Page:Revue des Deux Mondes - 1838 - tome 15.djvu/449

La bibliothèque libre.
Cette page a été validée par deux contributeurs.
445
VOYAGE AU CAMP D’ABD-EL-KADER.

Au reste, nous avons entendu dire les mêmes choses dans d’autres lieux et par d’autres personnes.

Nous demandâmes à ce cheik comment il se faisait que ses administrés montraient aussi peu de déférence pour Abd-el-Kader, puisqu’ils s’étaient soumis à lui. Il se récria vivement sur cette assertion, et nous dit que le chef des Kabaïles de cette partie de la régence, Ben-Zamoun, avait, en effet, reconnu le pouvoir de l’émir, mais que les Kabaïles placés sous ses ordres n’avaient point fait de soumission ; que, s’ils ne protestaient point positivement contre celle de leur chef, c’est parce qu’ils n’y attachaient pas une grande importance, et qu’ils entendaient bien qu’elle serait à peu près nominale, ne compromettrait en rien leur indépendance, et n’exigerait de leur part que quelques sacrifices pécuniaires presque insignifians. « Nous payions aux Turcs, ajouta-t-il, un mouzonnat (environ six liards) par maison ; nous ne demandons pas mieux que d’accorder la même somme au nouveau pouvoir.
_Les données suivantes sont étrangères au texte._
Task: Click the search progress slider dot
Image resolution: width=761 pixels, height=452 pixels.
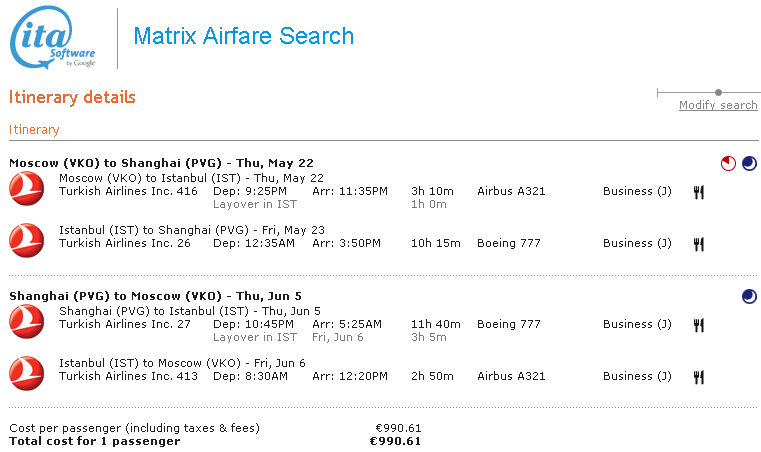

Mais si el hadje Abd-el-Kader (ils affectent de le désigner ainsi, et ne lui accordent pas le titre de sultan) exige davantage, qu’il vienne nous trouver dans nos montagnes, et nous le paierons avec du plomb. »

Les observations que nous avons été à même de faire nous autorisent à croire que cette manière d’envisager le pouvoir de l’émir est commune à tous les Kabaïles qui habitent les montagnes de la partie supérieure de l’Isser.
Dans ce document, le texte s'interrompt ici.